Thursday, September 14, 2006

Wikipedia, Phlogiston, and Tradition


When looking at the Wikipedia link about the Phlogiston theory, a couple of things stand out. First, and I think that this is just becuase becuase I am the sort of person who reads the end of a story first, the bibliography only contains one reference, and it is from 1900.

1900? Since it is not a primary source, I find it a little circumspect. Couldn't the author have found the information from a more current source? It is not that I believe that the content of the article is erroneous...it isn't...it's just that really old sources like that cannot be connected to the current literature in a significant way.

The next thing that stands out about the article, to me, is the way that the description of the theory removes it from its historic context. It is one thing to explain who developed the theory and what it stated. I think that that would be in traditional encyclopaedia form. This article in fact tried to elaborate on the history of the theory by describing its "enduring aspects":

'Phlogiston theory allowed chemists to bring explanation of apparently different phenomena into a coherent structure: combustion, metabolism, and formation of rust. The recognition of the relation between combustion and metabolism was a forerunner of the recognition that the metabolism of living creatures and combustion can be understood in terms of fundamentally related chemical processes.'

This statement reeks of positivism. I have a personal dislike for arguments that try to directly connect the science of the present to what was being done in the past. Earlier I mentioned that the article removed the theory from its historic context. I'll elaborate on that now. From my own reading on the subject, what one has to consider when looking at eighteenth century theories is that people saw the world completely differently from the way that we see it. That seems pretty obvious doesn't it: they were living over two hundred years ago, right?

What the article does not explain about the Phlogiston theory is why the theory appeared when it did. Why did it not appear earlier, or later? Perhaps the latter is easier to answer, in the article the author explains that Lavoisier "discovered" oxygen, leading to the notion of oxygenation.

However, why did Becher come up with the theory when he did (by the way...the article does not give an exact date as to when the theory was developed)? That is, why did it appear then? I beleive that this is important information that the aticle negelects to bring up. Becher's theory should be understand as a philosophical theory as much as it is a "scientific" one. The notion of Phlogiston is akin to earlier notions of "life force" (soul, pneuma, chi). That is, it is an unquantifiable factor at play in everyday life. The theory was postulated as a resistence to the iatromechanism of the day.

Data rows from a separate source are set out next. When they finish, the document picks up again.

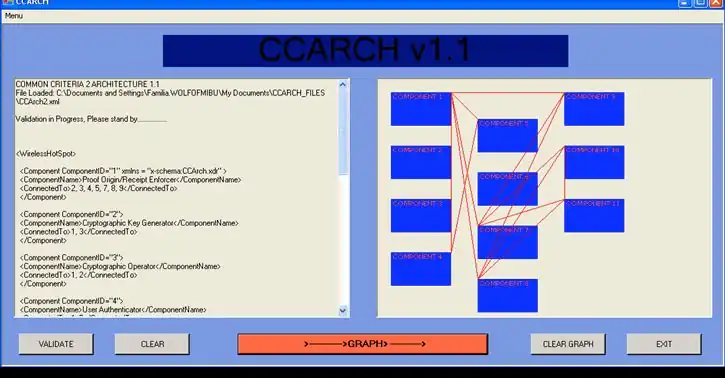Screen dimensions: 725x378
Task: Select the COMPONENT 8 box in the graph
Action: tap(508, 296)
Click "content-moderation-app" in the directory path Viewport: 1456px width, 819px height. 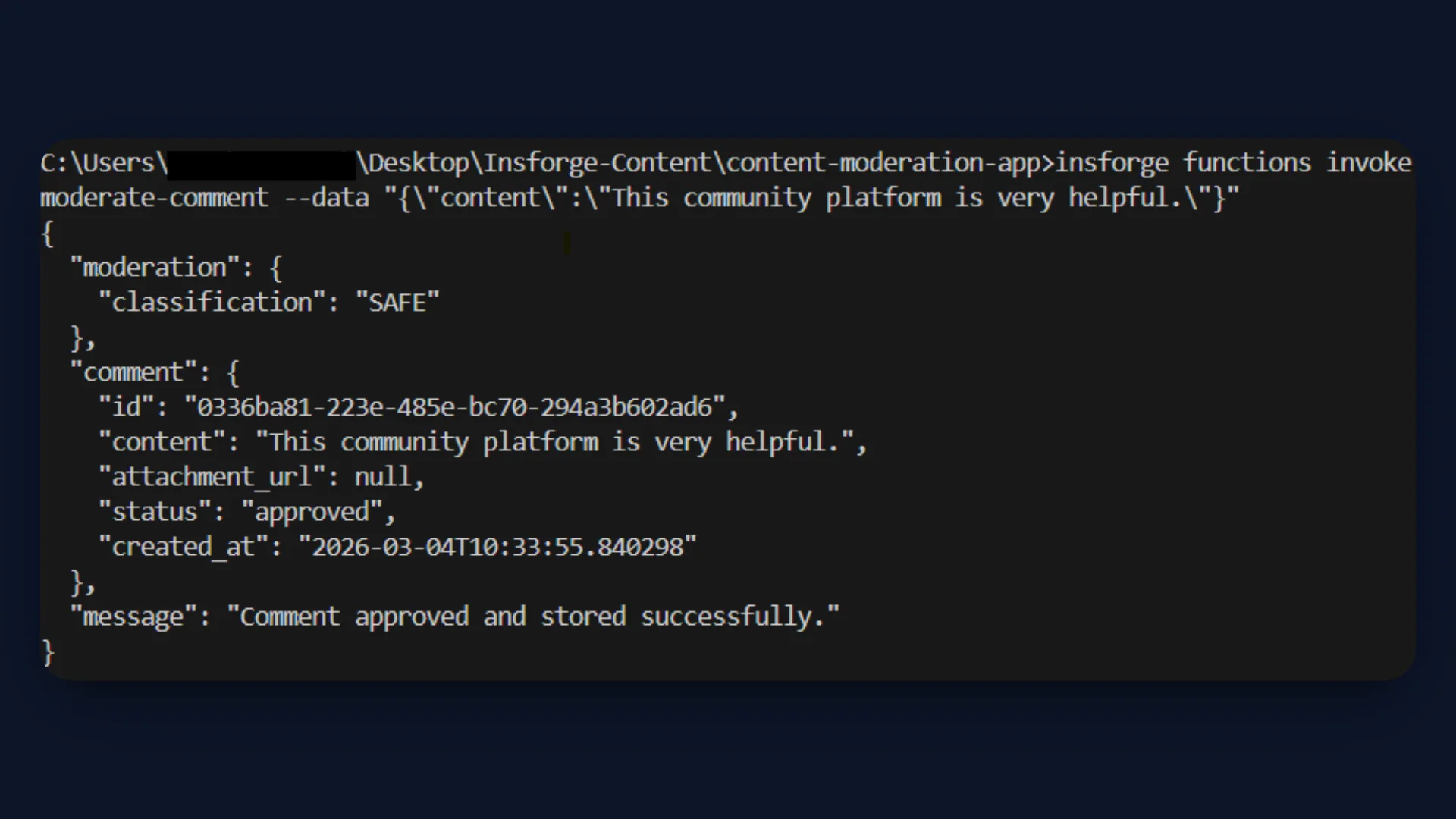coord(883,163)
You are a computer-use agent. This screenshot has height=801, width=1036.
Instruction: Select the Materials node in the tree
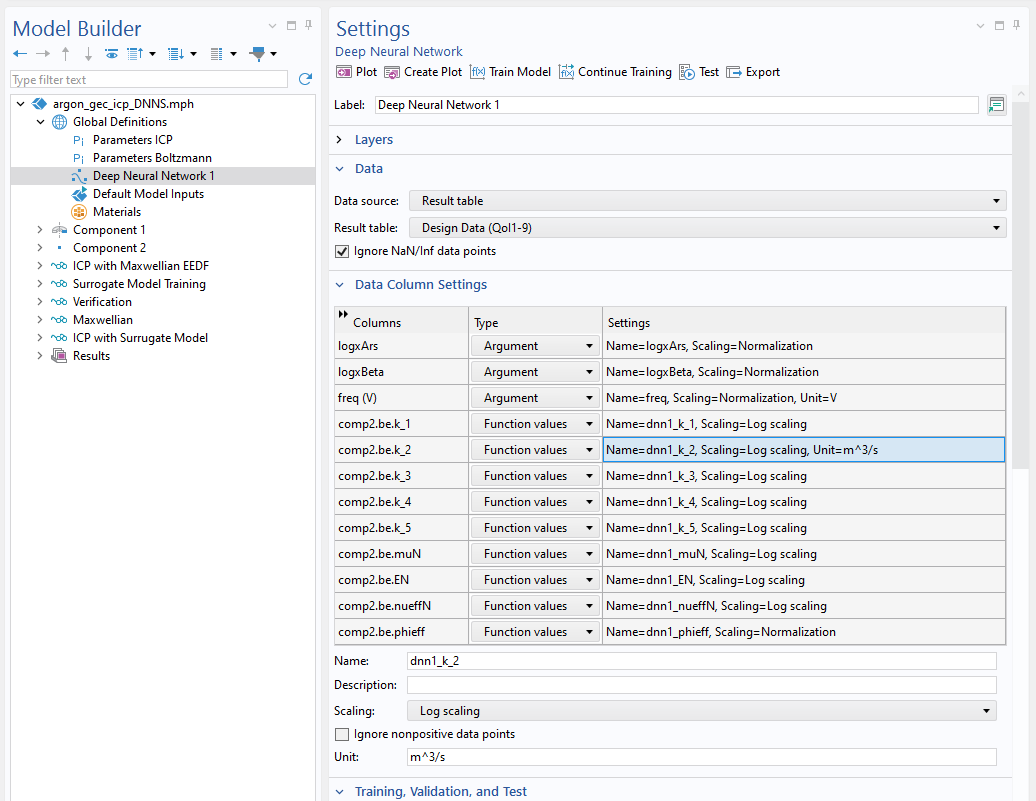coord(117,212)
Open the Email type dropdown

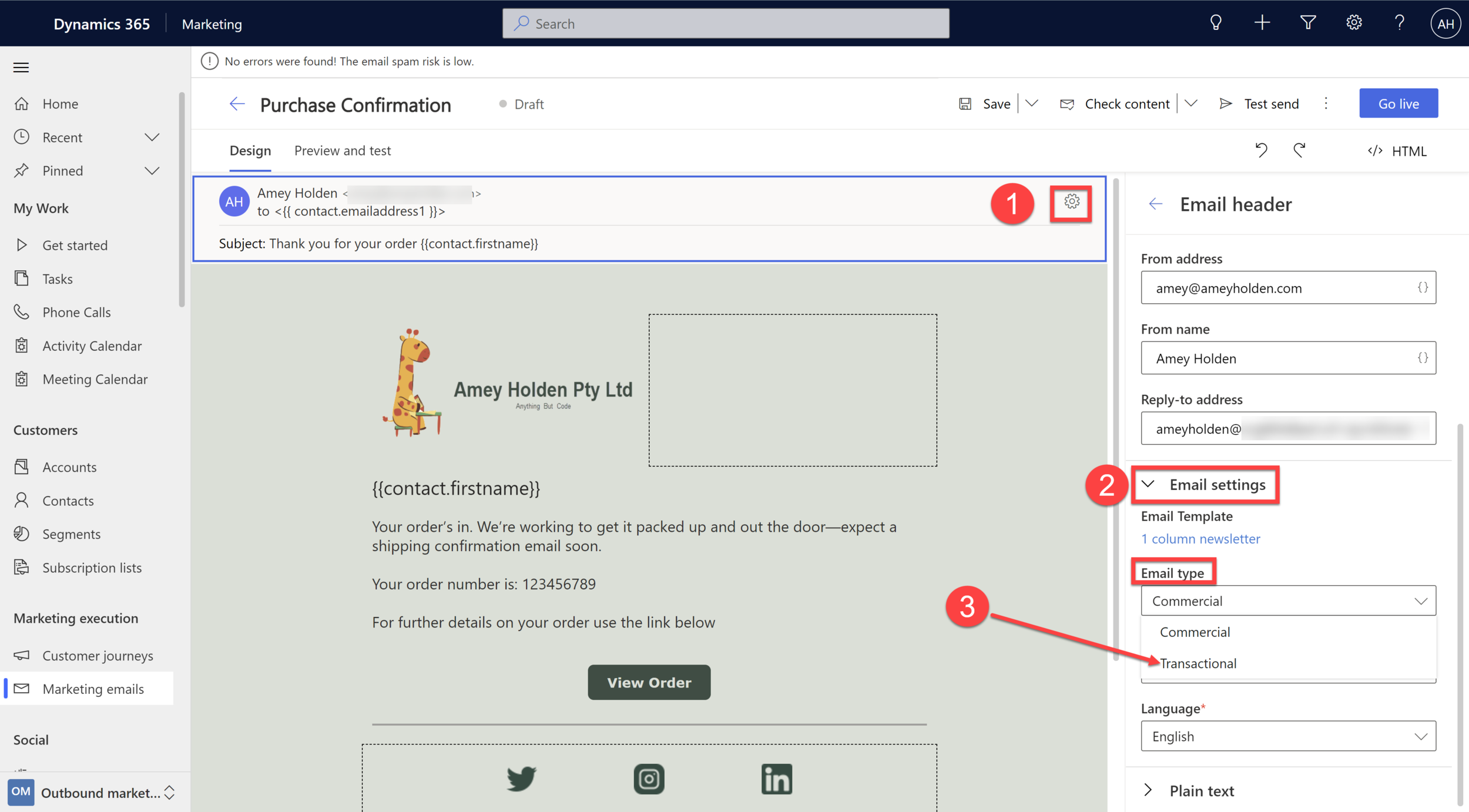click(x=1288, y=601)
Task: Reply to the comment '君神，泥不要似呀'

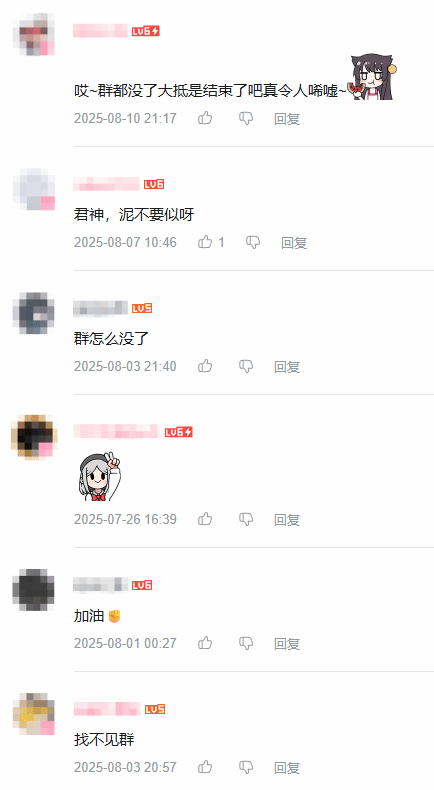Action: pyautogui.click(x=294, y=243)
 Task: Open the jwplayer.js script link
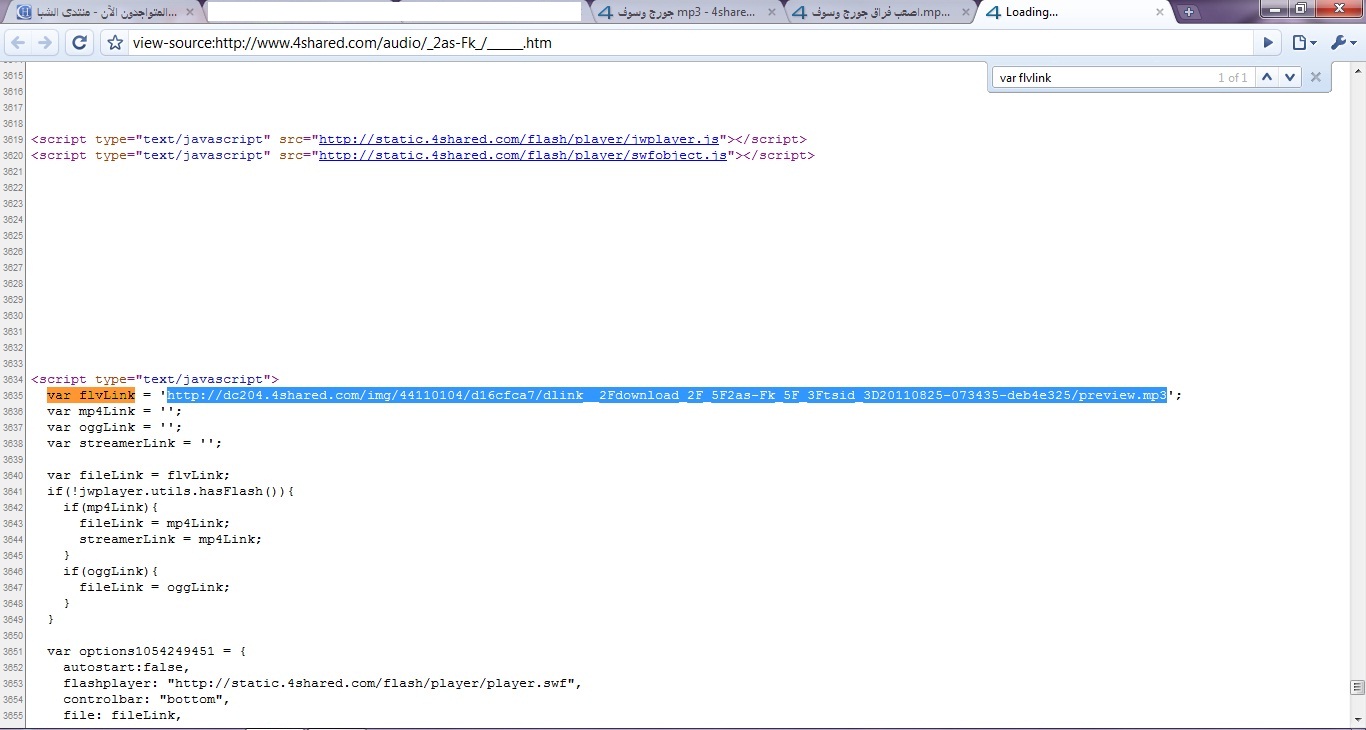tap(519, 140)
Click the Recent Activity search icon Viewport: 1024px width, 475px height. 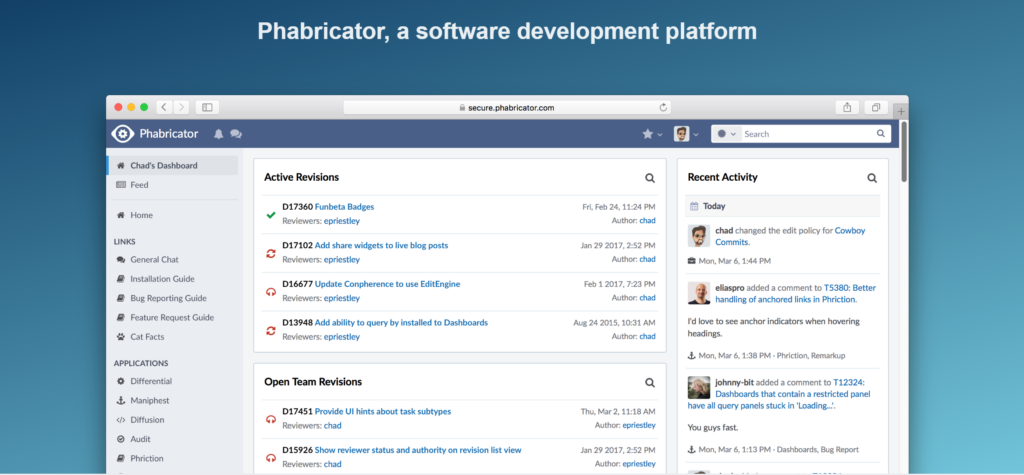click(x=872, y=178)
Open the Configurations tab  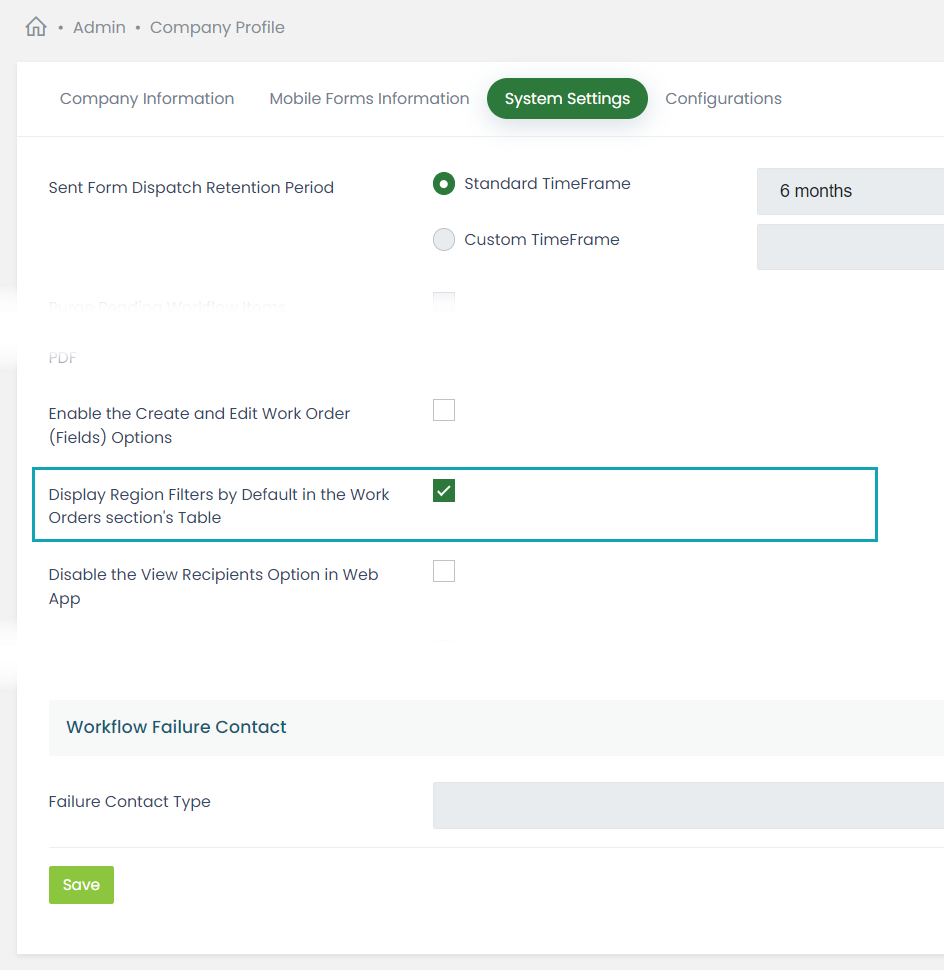pyautogui.click(x=723, y=98)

This is why I thought that the author missed the point of the theory. It was not a precursor of modern chemistry, specifically because it was not intended to help explain physical phenomena in terms of reducible, quantifiable substances.

The wikipedia article is interesting, as a primer. However, it removes the theory from its historic context, and creates illusory links to modern chemistry.

1 comment:

Unknown said...

I'm from Erie, PA, USA (Just across the lake) and I'm sure you and your readers would be interested in the following passage from an early 20th century writer:
________________
By the way, I'm a highschool science teacher and I love starting out the school year by asking students what they know about phlogiston. I light a birthday candle and have three test tubes, one filled with air and two with oxygen. I let the students guess how long the candle will burn when covered with the test tube then I demonstrate. I then say that we will try again to get an average mesure. I cover the candle with a test tube full of oxygen and it burns brightly and long. Then I say, "Lets try that again." This time I don't bother lighting the candle but I put it in the oxygen filled tube and, of course, a flame magically appears on the candle. Then I tell them how phlogiston can explain all of this.
_______________________

From:
A HISTORY OF SCIENCE
By Henry Smith Williams
BOOK 3
CHAPTER IX. THE ETHER AND PONDERABLE MATTER
The great physicists of the day being at one regarding the existence of this all-pervading ether, it would be a manifest presumption for any one standing without the pale to challenge so firmly rooted a belief. And, indeed, in any event, there seems little ground on which to base such a challenge. Yet it may not be altogether amiss to reflect that the physicist of to-day is no more certain of his ether than was his predecessor of the eighteenth century of the existence of certain alleged substances which he called phlogiston, caloric, corpuscles of light, and magnetic and electric fluids. It would be but the repetition of history should it chance that before the close of another century the ether should have taken its place along with these discarded creations of the scientific imagination of earlier generations. The philosopher of to-day feels very sure that an ether exists; but when he says there is "no doubt" of its existence he speaks incautiously, and steps beyond the bounds of demonstration. He does not KNOW that action cannot take place at a distance; he does not KNOW that empty space itself may not perform the functions which he ascribes to his space-filling ether.
Meantime, however, the ether, be it substance or be it only dream-stuff, is serving an admirable purpose in furnishing a fulcrum for modern physics.